» **Exercise directions**: Starting at the top of the data and ending with the line that holds "Select the gray avatar circle in second card", transcribe each line exactly; include both ends.

(Stored items)
+ + + + +

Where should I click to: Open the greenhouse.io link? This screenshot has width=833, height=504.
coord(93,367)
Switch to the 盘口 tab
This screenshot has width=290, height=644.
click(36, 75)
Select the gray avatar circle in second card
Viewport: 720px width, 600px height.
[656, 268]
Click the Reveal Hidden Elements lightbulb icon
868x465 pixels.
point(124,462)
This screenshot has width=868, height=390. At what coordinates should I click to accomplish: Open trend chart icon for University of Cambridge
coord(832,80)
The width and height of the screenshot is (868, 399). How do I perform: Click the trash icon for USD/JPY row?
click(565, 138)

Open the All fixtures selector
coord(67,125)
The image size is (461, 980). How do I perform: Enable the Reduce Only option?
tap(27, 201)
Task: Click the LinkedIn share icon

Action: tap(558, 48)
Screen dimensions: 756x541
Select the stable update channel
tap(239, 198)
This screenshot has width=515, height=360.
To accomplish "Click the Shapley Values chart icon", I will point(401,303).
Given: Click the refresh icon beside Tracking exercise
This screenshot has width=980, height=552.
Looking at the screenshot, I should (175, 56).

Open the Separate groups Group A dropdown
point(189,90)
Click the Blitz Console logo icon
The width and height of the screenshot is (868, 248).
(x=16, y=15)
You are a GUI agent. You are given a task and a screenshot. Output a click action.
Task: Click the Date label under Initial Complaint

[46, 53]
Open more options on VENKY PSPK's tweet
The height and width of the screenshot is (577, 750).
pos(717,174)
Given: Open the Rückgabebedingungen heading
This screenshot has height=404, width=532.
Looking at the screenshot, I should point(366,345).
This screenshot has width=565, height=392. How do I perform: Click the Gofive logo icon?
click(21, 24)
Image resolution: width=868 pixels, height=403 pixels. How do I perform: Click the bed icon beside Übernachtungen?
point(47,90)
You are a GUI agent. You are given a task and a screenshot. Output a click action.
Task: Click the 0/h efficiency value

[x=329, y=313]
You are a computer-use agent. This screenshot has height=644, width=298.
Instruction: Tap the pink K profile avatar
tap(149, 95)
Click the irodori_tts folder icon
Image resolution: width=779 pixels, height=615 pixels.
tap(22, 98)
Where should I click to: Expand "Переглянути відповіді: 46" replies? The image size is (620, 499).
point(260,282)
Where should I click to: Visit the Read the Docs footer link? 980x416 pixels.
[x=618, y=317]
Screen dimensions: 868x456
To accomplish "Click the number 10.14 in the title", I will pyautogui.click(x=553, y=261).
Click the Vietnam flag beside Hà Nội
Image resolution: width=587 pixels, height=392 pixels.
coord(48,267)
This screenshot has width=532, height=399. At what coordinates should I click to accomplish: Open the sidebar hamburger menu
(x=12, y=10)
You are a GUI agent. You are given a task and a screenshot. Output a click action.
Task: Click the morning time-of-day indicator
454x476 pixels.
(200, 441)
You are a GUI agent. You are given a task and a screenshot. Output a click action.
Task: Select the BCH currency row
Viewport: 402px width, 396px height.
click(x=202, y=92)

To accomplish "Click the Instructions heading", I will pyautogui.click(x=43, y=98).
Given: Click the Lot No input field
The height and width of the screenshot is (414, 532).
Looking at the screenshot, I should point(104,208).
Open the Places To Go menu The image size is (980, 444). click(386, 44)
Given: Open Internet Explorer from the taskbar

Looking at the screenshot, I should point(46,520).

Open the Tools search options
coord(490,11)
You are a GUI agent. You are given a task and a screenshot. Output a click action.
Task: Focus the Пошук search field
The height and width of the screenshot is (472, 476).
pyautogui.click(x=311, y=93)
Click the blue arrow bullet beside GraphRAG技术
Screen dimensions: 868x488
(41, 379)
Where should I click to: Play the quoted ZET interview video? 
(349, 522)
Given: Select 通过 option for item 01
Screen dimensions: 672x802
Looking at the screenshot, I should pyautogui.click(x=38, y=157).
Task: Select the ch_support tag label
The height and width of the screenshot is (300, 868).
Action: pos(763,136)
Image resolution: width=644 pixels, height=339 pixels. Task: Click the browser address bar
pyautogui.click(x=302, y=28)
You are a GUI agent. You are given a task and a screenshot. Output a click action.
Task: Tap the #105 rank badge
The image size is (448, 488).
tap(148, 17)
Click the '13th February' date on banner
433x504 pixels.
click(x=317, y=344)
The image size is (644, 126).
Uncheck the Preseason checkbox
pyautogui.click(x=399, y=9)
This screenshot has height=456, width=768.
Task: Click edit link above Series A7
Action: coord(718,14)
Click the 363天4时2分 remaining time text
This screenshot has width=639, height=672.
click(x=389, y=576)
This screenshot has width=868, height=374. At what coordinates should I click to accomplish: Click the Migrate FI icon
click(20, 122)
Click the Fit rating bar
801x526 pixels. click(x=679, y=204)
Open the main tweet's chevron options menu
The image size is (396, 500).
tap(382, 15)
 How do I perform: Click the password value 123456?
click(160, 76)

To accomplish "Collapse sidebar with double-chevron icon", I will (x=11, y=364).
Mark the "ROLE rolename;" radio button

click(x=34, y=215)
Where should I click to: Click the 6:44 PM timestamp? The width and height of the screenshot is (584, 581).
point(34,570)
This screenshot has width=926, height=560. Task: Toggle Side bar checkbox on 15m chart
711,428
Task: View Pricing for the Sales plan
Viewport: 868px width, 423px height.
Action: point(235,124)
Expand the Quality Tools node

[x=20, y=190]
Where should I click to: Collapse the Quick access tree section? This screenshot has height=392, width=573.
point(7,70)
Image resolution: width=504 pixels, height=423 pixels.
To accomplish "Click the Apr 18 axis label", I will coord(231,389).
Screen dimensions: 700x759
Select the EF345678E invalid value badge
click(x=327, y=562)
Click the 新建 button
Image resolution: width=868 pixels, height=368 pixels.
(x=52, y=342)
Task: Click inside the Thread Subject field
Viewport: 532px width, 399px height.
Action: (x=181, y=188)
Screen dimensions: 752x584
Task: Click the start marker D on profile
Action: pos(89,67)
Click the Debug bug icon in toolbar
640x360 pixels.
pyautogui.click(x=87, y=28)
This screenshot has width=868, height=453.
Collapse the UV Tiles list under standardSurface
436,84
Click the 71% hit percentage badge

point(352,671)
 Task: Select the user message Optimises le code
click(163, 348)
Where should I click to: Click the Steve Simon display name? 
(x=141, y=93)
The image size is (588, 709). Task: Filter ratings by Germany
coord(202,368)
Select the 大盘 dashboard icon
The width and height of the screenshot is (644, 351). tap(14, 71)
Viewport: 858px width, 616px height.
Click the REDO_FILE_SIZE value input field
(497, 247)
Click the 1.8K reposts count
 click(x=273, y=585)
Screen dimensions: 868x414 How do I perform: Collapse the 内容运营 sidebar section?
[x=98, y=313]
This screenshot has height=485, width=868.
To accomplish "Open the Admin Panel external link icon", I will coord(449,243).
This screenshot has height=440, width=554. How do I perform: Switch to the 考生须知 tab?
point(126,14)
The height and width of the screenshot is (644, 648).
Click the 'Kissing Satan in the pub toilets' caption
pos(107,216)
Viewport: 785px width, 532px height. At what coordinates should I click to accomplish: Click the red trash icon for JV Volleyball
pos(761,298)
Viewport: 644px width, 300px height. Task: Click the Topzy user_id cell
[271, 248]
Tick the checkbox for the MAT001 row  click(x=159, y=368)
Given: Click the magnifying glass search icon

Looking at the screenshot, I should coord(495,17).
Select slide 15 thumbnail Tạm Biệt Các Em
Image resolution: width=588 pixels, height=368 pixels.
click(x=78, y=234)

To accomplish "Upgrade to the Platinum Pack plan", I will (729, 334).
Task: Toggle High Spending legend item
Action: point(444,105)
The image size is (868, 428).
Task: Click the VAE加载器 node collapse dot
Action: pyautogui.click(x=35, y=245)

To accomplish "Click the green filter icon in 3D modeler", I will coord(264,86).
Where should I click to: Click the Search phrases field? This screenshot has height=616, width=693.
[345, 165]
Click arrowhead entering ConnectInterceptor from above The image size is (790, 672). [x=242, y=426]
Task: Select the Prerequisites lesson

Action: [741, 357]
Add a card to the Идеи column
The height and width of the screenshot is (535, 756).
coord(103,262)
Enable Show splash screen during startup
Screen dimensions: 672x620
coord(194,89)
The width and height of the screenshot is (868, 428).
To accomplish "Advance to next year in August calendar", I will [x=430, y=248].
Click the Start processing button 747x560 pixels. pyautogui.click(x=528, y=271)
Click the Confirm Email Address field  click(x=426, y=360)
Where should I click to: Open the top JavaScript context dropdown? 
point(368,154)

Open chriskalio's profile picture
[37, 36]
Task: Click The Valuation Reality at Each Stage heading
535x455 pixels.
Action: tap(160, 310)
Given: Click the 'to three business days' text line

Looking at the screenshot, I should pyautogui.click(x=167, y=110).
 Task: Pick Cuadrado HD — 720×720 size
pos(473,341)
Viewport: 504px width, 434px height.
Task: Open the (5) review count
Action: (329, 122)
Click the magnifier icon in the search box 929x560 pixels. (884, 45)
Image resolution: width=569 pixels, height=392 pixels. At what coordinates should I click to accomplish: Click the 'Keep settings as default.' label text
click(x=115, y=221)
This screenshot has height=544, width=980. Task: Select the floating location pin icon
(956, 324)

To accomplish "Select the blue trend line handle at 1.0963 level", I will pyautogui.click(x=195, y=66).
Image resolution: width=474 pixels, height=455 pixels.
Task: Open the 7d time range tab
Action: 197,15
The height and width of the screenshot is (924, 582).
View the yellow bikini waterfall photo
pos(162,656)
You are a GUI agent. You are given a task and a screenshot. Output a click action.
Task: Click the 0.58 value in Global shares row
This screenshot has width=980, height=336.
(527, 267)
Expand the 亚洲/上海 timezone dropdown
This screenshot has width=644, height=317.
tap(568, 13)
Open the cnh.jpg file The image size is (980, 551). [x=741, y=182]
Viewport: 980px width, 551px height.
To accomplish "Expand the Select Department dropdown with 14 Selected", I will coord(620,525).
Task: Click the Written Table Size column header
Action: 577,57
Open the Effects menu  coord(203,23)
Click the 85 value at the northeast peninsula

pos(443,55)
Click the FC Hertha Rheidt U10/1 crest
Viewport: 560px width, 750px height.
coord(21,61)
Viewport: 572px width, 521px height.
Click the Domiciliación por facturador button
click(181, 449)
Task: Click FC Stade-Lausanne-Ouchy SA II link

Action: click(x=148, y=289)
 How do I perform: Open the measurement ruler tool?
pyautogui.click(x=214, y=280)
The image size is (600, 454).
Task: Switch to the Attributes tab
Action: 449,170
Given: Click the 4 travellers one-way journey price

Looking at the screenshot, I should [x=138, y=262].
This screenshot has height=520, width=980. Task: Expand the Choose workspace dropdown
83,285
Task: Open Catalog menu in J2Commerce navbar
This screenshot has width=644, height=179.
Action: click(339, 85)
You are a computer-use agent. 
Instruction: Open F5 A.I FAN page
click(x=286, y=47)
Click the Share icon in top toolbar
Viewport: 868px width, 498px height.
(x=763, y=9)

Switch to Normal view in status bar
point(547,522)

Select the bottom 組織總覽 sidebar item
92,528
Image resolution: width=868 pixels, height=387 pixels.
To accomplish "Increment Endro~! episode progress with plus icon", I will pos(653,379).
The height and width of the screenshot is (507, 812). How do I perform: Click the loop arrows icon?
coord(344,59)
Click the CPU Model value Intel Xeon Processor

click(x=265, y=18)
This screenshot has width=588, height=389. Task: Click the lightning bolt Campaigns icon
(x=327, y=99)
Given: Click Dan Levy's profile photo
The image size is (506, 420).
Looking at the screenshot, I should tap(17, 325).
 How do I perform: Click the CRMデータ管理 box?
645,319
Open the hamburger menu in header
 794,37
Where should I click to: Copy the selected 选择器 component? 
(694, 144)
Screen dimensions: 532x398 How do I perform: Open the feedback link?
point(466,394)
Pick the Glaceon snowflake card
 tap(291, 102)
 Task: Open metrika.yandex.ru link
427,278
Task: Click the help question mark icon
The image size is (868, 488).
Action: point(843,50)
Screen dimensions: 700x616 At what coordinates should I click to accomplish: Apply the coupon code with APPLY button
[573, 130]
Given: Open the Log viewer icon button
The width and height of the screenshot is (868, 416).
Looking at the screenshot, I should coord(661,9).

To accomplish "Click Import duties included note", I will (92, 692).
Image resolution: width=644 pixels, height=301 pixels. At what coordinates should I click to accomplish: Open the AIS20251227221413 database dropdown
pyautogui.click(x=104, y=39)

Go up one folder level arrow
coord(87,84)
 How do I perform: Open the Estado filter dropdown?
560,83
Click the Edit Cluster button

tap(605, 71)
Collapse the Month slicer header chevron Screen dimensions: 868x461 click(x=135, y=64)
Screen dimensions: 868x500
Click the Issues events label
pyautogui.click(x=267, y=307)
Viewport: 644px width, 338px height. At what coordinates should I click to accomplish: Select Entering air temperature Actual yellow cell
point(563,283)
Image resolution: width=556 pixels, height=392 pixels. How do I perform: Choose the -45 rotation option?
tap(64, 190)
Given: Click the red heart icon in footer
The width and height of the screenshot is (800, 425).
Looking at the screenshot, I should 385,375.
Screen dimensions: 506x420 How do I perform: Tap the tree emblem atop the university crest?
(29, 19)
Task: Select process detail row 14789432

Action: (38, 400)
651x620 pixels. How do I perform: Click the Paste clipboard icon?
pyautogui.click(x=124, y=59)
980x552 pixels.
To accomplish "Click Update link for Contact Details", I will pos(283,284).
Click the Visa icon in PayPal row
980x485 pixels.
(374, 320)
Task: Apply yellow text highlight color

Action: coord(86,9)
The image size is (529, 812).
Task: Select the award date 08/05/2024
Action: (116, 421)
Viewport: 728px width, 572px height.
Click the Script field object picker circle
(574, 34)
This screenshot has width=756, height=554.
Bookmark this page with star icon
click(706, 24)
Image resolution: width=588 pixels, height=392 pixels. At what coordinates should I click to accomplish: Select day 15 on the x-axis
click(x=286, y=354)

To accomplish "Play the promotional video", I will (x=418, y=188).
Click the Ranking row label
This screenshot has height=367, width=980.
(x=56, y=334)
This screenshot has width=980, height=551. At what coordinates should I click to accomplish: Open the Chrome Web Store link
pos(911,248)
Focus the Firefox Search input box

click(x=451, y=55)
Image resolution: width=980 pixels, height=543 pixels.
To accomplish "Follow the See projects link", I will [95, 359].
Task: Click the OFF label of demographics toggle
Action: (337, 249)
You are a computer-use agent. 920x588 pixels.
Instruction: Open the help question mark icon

+ + + + +

» **Written solution**:
Where should I click to: Open the greenhouse.io link? This screenshot has width=833, height=504.
coord(93,367)
Switch to the 盘口 tab
This screenshot has width=290, height=644.
click(36, 75)
Select the gray avatar circle in second card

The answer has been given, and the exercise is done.